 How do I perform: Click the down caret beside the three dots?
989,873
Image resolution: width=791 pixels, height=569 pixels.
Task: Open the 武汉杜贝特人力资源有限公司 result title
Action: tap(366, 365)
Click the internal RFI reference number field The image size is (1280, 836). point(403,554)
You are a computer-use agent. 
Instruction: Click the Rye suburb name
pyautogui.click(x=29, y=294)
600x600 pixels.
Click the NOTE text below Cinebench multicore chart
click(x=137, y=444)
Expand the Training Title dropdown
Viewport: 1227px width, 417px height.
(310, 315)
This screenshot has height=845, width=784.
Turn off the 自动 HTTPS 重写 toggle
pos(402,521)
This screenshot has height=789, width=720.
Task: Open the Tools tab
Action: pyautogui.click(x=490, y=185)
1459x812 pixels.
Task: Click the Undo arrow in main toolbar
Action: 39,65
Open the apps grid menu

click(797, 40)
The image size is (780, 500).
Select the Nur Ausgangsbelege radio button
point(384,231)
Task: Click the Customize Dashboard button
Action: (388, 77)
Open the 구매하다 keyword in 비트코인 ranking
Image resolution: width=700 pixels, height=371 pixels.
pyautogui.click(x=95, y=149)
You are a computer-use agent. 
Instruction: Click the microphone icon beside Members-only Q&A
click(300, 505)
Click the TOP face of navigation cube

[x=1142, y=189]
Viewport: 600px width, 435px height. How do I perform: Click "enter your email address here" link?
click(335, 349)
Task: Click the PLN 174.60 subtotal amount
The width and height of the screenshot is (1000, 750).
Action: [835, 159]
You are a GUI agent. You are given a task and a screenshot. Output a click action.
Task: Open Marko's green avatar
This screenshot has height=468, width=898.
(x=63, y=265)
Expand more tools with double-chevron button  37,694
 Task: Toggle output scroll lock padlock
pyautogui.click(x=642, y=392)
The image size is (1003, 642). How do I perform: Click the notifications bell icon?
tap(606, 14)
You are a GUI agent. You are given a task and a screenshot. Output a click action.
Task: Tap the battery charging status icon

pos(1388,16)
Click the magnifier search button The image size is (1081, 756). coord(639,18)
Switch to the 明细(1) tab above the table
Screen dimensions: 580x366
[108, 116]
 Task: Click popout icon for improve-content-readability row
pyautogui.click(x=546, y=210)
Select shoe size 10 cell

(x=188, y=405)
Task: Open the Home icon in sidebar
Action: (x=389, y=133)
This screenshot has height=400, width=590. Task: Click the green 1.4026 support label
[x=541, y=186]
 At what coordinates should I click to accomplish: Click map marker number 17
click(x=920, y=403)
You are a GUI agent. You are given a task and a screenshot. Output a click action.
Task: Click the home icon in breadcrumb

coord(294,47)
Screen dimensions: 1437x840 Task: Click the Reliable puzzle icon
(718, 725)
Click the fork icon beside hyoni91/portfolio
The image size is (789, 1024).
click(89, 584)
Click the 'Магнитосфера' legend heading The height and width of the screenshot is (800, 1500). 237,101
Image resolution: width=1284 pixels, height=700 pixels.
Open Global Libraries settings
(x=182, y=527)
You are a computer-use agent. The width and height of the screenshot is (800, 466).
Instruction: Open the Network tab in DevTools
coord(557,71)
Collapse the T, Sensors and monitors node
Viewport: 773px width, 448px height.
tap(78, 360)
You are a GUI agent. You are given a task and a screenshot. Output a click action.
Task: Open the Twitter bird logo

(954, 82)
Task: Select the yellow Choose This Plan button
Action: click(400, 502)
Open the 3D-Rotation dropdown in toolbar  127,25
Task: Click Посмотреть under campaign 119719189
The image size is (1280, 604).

* Try it *
Give back every line of the material, exactly as written.

* Result for this exercise *
 How do I perform: Click the down caret beside the three dots?
989,873
Image resolution: width=791 pixels, height=569 pixels.
Task: Open the 武汉杜贝特人力资源有限公司 result title
Action: tap(366, 365)
Click the internal RFI reference number field The image size is (1280, 836). point(403,554)
You are a computer-use agent. 
Instruction: Click the Rye suburb name
pyautogui.click(x=29, y=294)
600x600 pixels.
Click the NOTE text below Cinebench multicore chart
click(x=137, y=444)
Expand the Training Title dropdown
Viewport: 1227px width, 417px height.
(310, 315)
This screenshot has height=845, width=784.
Turn off the 自动 HTTPS 重写 toggle
pos(402,521)
This screenshot has height=789, width=720.
Task: Open the Tools tab
Action: pyautogui.click(x=490, y=185)
1459x812 pixels.
Task: Click the Undo arrow in main toolbar
Action: 39,65
Open the apps grid menu

click(797, 40)
The image size is (780, 500).
Select the Nur Ausgangsbelege radio button
point(384,231)
Task: Click the Customize Dashboard button
Action: (388, 77)
Open the 구매하다 keyword in 비트코인 ranking
Image resolution: width=700 pixels, height=371 pixels.
pyautogui.click(x=95, y=149)
You are a computer-use agent. 
Instruction: Click the microphone icon beside Members-only Q&A
click(300, 505)
Click the TOP face of navigation cube

[x=1142, y=189]
Viewport: 600px width, 435px height. How do I perform: Click "enter your email address here" link?
click(335, 349)
Task: Click the PLN 174.60 subtotal amount
The width and height of the screenshot is (1000, 750).
Action: [835, 159]
You are a GUI agent. You are given a task and a screenshot. Output a click action.
Task: Open Marko's green avatar
This screenshot has height=468, width=898.
(x=63, y=265)
Expand more tools with double-chevron button  37,694
 Task: Toggle output scroll lock padlock
pyautogui.click(x=642, y=392)
The image size is (1003, 642). How do I perform: Click the notifications bell icon?
tap(606, 14)
You are a GUI agent. You are given a task and a screenshot. Output a click action.
Task: Tap the battery charging status icon

pos(1388,16)
Click the magnifier search button The image size is (1081, 756). coord(639,18)
Switch to the 明细(1) tab above the table
Screen dimensions: 580x366
[108, 116]
 Task: Click popout icon for improve-content-readability row
pyautogui.click(x=546, y=210)
Select shoe size 10 cell

(x=188, y=405)
Task: Open the Home icon in sidebar
Action: (x=389, y=133)
This screenshot has height=400, width=590. Task: Click the green 1.4026 support label
[x=541, y=186]
 At what coordinates should I click to accomplish: Click map marker number 17
click(x=920, y=403)
You are a GUI agent. You are given a task and a screenshot. Output a click action.
Task: Click the home icon in breadcrumb

coord(294,47)
Screen dimensions: 1437x840 Task: Click the Reliable puzzle icon
(718, 725)
Click the fork icon beside hyoni91/portfolio
The image size is (789, 1024).
click(89, 584)
Click the 'Магнитосфера' legend heading The height and width of the screenshot is (800, 1500). 237,101
Image resolution: width=1284 pixels, height=700 pixels.
Open Global Libraries settings
(x=182, y=527)
You are a computer-use agent. The width and height of the screenshot is (800, 466).
Instruction: Open the Network tab in DevTools
coord(557,71)
Collapse the T, Sensors and monitors node
Viewport: 773px width, 448px height.
tap(78, 360)
You are a GUI agent. You are given a task and a screenshot. Output a click action.
Task: Open the Twitter bird logo

(954, 82)
Task: Select the yellow Choose This Plan button
Action: click(400, 502)
Open the 3D-Rotation dropdown in toolbar  127,25
Task: Click Посмотреть under campaign 119719189
The image size is (1280, 604).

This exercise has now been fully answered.